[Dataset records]

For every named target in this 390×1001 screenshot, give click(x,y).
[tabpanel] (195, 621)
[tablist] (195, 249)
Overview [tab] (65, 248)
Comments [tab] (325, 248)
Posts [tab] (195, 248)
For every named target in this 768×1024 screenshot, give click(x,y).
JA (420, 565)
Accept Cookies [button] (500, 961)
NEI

* TASK DIRECTIONS *
Work out how many lines in the data contain "every" and state that number with nothing added.

* FINISHED EXERCISE *
2